Plaintiffs cannot bring “Bivens actions” for damages for Fourth Amendment violations at the U.S. border, or for First Amendment retaliation, the U.S. Supreme Court held June 8 in Egbert v. Boule
 
The Court suggested that Bivens itself should be overruled in a future case.
 
Facts
 
Robert Boule operated the Smuggler’s Inn near Blaine, Washington.  The Inn’s property sits on the U.S.-Canadian border. 
 
U.S. Border Patrol agents, in the past, had seen people cross the border illegally and enter the Inn.  They also had seized many drugs from the Inn.
 
Boule, at various times, served as a paid informant for the Border Patrol, and would notify the Patrol to arrest people at the Inn.
 
In the incident that led to the lawsuit, Boule informed Border Patrol Agent Egbert of a Turkish national who was scheduled to come to the Inn.  
 
When Egbert went to investigate, Egbert and Boule got into an argument, and Egbert threw Boule to the ground.
 
Boule filed an administrative claim against Egbert, alleging Egbert had used excessive force and injured Boule. According to Boule, while this claim was pending, Egbert retaliated against Boule by reporting Boule’s “SMUGLER” license plate to Washington licensing officials for referencing illegal conduct, and by contacting the Internal Revenue Service to audit Boule.
 
When the administrative claim was unsuccessful, Boule sued Egbert, alleging a Fourth Amendment excessive force claim and a First Amendment violation for unlawful retaliation.
 
The District Court dismissed Boule’s claims, but the Ninth Circuit reversed.
 
Holding
            
The Supreme Court, in a 6-3 opinion, ruled Boule’s claims could not proceed.
 
In Bivens v.
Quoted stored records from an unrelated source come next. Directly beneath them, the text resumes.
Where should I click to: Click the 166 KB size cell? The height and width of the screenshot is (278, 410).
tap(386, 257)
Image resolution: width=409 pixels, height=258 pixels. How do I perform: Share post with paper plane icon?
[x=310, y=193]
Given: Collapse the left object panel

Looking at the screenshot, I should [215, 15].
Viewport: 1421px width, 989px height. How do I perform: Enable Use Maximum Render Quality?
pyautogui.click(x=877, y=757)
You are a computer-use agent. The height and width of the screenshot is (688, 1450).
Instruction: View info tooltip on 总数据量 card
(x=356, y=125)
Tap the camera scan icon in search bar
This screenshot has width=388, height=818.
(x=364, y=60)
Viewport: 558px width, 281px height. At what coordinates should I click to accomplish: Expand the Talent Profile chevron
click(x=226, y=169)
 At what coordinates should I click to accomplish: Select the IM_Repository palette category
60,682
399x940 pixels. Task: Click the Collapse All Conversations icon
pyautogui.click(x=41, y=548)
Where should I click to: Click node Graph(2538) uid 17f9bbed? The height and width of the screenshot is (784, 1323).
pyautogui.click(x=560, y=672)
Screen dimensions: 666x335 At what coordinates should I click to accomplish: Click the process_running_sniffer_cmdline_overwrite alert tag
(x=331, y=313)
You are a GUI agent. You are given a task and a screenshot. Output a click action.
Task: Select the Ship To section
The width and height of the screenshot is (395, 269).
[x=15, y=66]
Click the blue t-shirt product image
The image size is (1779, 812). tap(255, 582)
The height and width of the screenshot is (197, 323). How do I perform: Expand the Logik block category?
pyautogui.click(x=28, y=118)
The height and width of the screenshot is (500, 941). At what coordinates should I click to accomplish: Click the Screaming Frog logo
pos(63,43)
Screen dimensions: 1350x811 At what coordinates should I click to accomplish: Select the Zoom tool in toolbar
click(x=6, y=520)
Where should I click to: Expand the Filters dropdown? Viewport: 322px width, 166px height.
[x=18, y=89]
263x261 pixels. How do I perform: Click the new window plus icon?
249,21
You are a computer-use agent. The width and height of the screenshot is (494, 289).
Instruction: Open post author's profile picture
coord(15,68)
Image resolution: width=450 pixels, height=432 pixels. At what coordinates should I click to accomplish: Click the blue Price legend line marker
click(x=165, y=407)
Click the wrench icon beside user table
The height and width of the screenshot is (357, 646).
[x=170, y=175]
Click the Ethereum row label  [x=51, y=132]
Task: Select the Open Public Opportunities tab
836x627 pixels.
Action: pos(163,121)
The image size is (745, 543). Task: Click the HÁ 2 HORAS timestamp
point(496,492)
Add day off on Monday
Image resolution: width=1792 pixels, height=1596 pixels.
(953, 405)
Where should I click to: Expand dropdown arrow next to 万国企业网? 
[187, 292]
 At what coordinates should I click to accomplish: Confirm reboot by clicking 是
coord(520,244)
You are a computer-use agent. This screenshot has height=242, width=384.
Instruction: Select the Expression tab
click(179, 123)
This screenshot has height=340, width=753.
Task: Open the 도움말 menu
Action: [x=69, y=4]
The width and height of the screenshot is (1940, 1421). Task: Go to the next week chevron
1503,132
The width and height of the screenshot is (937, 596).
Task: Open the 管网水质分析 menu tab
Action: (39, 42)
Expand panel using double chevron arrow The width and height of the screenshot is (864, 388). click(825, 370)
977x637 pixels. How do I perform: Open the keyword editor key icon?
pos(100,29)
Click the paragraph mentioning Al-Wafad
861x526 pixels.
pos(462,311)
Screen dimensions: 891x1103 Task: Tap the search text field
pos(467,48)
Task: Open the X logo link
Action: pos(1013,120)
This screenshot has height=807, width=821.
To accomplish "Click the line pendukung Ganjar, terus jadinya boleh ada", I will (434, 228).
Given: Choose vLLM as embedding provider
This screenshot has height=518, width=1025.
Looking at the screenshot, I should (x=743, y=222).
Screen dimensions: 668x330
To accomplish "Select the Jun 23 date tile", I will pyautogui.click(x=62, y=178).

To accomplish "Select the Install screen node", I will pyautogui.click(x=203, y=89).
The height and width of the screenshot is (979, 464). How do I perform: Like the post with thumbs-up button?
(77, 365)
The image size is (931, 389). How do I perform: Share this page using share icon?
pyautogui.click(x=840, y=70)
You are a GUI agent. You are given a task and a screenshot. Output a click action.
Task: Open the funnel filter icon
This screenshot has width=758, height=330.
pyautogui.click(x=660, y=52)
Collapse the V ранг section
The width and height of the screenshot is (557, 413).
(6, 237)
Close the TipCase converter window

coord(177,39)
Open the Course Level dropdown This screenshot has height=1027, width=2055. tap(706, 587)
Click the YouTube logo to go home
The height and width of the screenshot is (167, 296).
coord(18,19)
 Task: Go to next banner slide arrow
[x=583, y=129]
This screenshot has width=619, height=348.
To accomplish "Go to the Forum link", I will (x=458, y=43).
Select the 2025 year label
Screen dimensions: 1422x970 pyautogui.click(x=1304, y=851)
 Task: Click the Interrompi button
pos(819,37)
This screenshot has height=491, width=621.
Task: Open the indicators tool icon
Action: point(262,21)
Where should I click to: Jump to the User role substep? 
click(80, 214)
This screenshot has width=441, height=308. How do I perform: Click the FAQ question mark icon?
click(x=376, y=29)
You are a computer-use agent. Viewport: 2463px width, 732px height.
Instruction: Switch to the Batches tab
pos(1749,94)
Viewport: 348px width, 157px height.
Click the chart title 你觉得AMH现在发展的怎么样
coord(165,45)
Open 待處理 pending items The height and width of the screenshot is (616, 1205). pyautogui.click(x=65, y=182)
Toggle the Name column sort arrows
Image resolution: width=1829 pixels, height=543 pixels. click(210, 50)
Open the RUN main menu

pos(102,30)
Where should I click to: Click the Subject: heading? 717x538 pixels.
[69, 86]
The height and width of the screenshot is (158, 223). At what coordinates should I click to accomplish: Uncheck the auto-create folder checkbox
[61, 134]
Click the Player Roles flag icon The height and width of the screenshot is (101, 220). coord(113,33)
Six Unknown Federal Narcotics Agents, the Court, in 1971, authorized a damages action against federal officials for alleged violations of the Fourth Amendment.
 
“Over the past 42 years, however, we have declined 11 times imply a similar cause of action for other alleged constitutional violations,” the Court said.  
 
“Now long past the heady days in which this Court assumed common-law powers to create causes of action … we have come to appreciate more fully the tension between judicially created causes of action and the Constitution’s separation of legislative and judicial power,” the Court said.  “At bottom, creating a cause of action is a legislative endeavor.”
 
In determining whether to extend Bivens, the essential question is “whether there is any reason to think that Congress might be better equipped to create a damages remedy.”
 
Although Boule’s excessive force claims is facially similar to Bivens, the fact that the claim arises along the border implicates national security interests, the Court said.
 
“[T]he Judiciary is not undoubtedly better positioned than Congress to authorize a damages action in this national-security context,” the Court said.  
 
And “the Judiciary is comparatively ill suited to decide whether a damages remedy against any Border Patrol Agent is appropriate.” 
 
“[W]e ask here whether a court is competent to authorize a damages remedy not just against Agent Egbert but against Border Patrol agents generally,” the Court said.  “The answer, plainly, is no.”
 
Not only is Congress better equipped to authorize such a remedy, but Congress has already provided alternative administrative remedies “that independently foreclose a Bivens action here,” the Court said.
 
Even though Boule contends that his administrative remedy was inadequate because it did not give him a right to participate or appeal, “[s]o long as Congress or the Executive has created a remedial process that it finds sufficient to secure an adequate level of deterrence, the courts cannot second-guess that calibration by superimposing a Bivens remedy,” the Court said.  “That is true even if a court independently concludes that the Government’s procedures are not as effective as an individual damages remedy.”
 
The Court also rejected Boule’s First Amendment claims.  
 
“[W]e have never held that Bivens extends to First Amendment claims,” the Court said.   “[W]e hold that there is no Bivens action for First Amendment retaliation.”
 
“There are many reasons to think that Congress, not the courts, is better suited to authorize such a damages remedy.”
 
Lastly, the Court hinted that it may be willing to overrule Bivens.
 
“[R]ecently, we have indicated that if we were called to decide Bivens today, we would decline to discover any implied causes of action in the Constitution, the Court concluded.  “But, to decide the case before us, we need not reconsider Bivens itself.”
 
Dissenting opinion
 
Justice Sotomayor, joined by Justices Breyer and Kagan, dissented, in part.
 
Sotomayor would have allowed Boule’s Fourth Amendment claim to proceed, but not his First Amendment claim.
 
Sotomayor warned the Court’s opinion will preclude many Bivens actions.
 
“Absent intervention by Congress, CBP agents are now absolutely immunized from liability in any Bivens action for damages, no matter how egregious the misconduct or resultant injury,” she said.
 
“The Court’s decision today ignores our repeated recognition of the importance of Bivens actions, particularly in the Fourth Amendment search-and-seizure context, and closes the door to Bivens suits by many who will suffer serious constitutional violations at the hands of federal agents,” she said.